## Extracted information

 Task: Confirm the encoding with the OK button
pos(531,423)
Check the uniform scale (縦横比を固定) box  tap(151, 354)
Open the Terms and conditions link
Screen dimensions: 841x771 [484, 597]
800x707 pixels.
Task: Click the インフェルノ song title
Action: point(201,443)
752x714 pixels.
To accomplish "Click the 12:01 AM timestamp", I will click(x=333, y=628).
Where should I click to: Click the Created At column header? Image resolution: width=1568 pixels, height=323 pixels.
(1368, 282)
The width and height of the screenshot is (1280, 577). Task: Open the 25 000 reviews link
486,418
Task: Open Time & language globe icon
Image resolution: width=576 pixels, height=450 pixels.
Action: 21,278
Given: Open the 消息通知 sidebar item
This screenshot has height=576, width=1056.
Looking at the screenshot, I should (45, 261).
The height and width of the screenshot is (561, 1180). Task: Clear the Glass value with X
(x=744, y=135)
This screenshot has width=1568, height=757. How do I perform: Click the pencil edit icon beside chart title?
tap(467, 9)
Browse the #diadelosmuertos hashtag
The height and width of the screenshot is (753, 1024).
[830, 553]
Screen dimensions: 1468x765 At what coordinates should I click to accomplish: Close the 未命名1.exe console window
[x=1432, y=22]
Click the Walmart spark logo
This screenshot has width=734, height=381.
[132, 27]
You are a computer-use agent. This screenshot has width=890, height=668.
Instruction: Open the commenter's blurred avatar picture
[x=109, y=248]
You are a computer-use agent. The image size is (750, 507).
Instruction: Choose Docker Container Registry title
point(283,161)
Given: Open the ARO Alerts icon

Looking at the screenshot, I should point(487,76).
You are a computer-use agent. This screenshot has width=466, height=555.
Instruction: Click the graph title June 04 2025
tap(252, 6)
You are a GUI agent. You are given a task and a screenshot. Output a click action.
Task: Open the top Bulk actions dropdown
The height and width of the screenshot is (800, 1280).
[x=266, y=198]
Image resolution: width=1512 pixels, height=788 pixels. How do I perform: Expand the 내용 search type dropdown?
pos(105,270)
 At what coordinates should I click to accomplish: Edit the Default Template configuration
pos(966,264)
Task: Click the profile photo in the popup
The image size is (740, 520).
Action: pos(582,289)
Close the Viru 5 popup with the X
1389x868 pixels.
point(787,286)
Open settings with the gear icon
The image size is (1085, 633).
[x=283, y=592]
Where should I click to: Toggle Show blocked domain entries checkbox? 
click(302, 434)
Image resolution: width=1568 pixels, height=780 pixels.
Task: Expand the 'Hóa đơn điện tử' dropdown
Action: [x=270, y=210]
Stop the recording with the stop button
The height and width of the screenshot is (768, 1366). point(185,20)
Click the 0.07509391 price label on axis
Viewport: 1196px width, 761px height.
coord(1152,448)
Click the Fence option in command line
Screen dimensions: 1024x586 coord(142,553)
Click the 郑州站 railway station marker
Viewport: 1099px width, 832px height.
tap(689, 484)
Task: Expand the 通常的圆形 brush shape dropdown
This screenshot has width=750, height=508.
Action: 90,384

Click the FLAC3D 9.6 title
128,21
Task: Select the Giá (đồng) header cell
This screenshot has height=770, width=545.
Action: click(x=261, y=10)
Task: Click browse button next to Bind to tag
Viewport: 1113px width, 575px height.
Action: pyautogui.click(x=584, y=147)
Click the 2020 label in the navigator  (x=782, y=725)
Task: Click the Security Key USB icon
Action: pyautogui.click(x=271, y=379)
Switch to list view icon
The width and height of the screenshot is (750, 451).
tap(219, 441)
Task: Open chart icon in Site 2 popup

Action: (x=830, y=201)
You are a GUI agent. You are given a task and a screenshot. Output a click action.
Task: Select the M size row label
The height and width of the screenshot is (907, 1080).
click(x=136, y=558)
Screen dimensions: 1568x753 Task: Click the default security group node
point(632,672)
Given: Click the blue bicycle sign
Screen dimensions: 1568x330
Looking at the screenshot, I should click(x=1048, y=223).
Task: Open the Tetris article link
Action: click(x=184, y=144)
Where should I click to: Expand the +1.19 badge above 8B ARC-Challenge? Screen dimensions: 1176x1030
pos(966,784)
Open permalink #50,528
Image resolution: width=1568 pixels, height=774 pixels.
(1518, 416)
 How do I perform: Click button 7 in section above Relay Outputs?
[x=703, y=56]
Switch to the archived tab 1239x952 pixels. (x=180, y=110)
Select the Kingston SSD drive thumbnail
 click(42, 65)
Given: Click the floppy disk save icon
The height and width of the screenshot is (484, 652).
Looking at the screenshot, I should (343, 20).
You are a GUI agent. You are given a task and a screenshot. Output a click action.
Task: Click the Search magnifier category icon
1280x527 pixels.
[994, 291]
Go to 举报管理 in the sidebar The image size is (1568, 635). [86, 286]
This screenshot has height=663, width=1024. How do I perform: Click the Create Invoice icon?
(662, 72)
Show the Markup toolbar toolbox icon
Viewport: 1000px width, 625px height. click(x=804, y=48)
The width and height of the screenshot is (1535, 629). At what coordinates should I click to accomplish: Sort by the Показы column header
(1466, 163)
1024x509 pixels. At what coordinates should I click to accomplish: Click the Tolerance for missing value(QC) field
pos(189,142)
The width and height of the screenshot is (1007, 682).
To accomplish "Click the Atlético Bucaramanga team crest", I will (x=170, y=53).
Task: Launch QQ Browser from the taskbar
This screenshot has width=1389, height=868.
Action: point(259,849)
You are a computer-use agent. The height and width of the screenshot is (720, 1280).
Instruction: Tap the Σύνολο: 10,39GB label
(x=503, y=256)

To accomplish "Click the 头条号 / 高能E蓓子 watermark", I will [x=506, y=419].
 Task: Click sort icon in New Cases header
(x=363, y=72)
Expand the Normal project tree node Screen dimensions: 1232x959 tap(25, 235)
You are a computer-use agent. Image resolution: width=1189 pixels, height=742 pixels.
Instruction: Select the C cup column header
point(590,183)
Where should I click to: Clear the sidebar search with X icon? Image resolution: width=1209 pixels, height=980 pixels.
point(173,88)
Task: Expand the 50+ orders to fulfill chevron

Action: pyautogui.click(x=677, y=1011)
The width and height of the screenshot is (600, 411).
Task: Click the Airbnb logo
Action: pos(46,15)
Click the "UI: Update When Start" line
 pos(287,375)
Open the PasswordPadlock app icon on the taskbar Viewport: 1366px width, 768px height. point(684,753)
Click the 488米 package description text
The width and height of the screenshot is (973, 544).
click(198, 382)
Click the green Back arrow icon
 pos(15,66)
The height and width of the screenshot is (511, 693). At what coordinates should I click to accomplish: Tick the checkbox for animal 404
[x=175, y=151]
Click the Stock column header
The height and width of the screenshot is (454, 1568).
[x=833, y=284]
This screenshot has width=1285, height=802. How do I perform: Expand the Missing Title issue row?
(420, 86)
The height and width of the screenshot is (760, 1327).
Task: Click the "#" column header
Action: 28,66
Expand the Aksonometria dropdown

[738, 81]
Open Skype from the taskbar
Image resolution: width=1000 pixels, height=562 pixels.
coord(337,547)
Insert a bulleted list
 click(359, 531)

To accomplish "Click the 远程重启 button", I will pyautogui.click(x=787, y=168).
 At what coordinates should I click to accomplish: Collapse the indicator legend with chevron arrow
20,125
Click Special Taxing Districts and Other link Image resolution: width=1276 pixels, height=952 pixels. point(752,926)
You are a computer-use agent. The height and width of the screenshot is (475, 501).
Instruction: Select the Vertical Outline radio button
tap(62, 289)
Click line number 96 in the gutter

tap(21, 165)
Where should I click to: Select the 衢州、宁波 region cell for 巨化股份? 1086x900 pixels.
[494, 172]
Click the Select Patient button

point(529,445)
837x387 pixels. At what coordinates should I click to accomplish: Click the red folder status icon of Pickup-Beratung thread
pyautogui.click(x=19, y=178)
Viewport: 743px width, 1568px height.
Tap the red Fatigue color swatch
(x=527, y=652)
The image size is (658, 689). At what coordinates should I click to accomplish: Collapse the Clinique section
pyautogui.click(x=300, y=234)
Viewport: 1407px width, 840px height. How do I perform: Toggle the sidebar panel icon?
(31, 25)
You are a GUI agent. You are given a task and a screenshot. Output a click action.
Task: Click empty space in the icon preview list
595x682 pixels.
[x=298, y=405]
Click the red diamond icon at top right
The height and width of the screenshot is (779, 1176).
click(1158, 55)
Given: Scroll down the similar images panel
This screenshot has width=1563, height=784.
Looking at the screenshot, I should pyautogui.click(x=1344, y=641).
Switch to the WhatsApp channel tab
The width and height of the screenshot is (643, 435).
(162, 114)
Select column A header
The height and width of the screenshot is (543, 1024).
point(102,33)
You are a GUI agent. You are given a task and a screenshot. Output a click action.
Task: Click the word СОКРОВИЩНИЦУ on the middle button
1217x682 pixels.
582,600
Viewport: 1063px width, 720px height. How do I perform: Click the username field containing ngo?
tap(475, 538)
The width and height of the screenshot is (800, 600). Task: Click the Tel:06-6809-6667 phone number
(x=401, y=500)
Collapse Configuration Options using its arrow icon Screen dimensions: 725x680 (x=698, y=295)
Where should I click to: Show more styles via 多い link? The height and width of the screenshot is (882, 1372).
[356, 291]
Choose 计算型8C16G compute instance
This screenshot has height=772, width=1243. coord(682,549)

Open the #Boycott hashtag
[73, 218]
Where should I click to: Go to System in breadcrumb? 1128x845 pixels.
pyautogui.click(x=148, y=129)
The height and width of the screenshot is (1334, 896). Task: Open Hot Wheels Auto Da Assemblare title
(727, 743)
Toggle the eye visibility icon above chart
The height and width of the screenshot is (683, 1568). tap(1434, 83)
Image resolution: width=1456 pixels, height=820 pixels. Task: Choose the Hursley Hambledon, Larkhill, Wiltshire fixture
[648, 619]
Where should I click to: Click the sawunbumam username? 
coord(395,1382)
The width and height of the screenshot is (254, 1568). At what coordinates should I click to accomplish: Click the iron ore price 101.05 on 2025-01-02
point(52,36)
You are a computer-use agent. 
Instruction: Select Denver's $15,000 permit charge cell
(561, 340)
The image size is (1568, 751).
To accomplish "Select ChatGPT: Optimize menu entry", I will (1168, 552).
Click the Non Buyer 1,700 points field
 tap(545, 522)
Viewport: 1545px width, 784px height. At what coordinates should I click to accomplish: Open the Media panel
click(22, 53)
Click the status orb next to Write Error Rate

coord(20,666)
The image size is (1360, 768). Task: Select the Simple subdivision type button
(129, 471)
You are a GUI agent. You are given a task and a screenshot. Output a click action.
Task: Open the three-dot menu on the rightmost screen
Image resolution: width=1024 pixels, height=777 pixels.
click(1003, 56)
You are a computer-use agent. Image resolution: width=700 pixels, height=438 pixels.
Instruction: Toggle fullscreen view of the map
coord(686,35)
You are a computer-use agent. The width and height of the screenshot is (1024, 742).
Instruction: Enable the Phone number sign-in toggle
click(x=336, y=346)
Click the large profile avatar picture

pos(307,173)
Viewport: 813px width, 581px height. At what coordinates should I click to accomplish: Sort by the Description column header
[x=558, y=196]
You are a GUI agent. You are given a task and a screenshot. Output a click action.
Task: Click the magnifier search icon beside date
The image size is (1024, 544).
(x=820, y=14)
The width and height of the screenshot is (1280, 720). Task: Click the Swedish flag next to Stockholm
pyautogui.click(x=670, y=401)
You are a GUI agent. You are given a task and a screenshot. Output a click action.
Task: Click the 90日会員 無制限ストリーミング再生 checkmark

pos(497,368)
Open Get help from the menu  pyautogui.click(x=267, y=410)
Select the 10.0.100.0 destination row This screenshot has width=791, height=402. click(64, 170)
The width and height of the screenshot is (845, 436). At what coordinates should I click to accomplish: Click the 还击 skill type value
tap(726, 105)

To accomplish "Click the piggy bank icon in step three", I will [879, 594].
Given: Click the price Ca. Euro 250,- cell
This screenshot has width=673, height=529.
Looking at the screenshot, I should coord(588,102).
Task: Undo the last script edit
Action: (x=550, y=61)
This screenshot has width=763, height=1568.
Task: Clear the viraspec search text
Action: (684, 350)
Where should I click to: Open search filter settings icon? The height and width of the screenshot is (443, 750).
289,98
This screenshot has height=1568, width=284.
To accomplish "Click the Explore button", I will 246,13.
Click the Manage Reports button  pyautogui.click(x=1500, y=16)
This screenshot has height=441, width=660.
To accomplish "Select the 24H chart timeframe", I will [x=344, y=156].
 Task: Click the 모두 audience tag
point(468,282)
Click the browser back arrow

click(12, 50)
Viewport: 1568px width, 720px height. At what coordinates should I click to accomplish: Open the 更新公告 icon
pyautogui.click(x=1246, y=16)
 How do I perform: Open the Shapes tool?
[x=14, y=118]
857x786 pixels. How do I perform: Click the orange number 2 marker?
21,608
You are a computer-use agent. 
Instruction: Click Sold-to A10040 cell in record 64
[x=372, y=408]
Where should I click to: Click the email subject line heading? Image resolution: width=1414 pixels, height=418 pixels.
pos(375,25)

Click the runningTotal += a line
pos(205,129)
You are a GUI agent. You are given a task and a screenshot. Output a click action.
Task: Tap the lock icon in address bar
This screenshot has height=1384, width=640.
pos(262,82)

## Task directions
Please copy, exactly as written, every line in the listing above from the line with "Instruction: Select the C cup column header" up to and including the line with "Click Special Taxing".

## Exercise response
Instruction: Select the C cup column header
point(590,183)
Where should I click to: Clear the sidebar search with X icon? Image resolution: width=1209 pixels, height=980 pixels.
point(173,88)
Task: Expand the 50+ orders to fulfill chevron

Action: pyautogui.click(x=677, y=1011)
The width and height of the screenshot is (600, 411).
Task: Click the Airbnb logo
Action: pos(46,15)
Click the "UI: Update When Start" line
 pos(287,375)
Open the PasswordPadlock app icon on the taskbar Viewport: 1366px width, 768px height. point(684,753)
Click the 488米 package description text
The width and height of the screenshot is (973, 544).
click(198, 382)
Click the green Back arrow icon
 pos(15,66)
The height and width of the screenshot is (511, 693). At what coordinates should I click to accomplish: Tick the checkbox for animal 404
[x=175, y=151]
Click the Stock column header
The height and width of the screenshot is (454, 1568).
[x=833, y=284]
This screenshot has width=1285, height=802. How do I perform: Expand the Missing Title issue row?
(420, 86)
The height and width of the screenshot is (760, 1327).
Task: Click the "#" column header
Action: 28,66
Expand the Aksonometria dropdown

[738, 81]
Open Skype from the taskbar
Image resolution: width=1000 pixels, height=562 pixels.
coord(337,547)
Insert a bulleted list
 click(359, 531)

To accomplish "Click the 远程重启 button", I will pyautogui.click(x=787, y=168).
 At what coordinates should I click to accomplish: Collapse the indicator legend with chevron arrow
20,125
Click Special Taxing Districts and Other link Image resolution: width=1276 pixels, height=952 pixels. point(752,926)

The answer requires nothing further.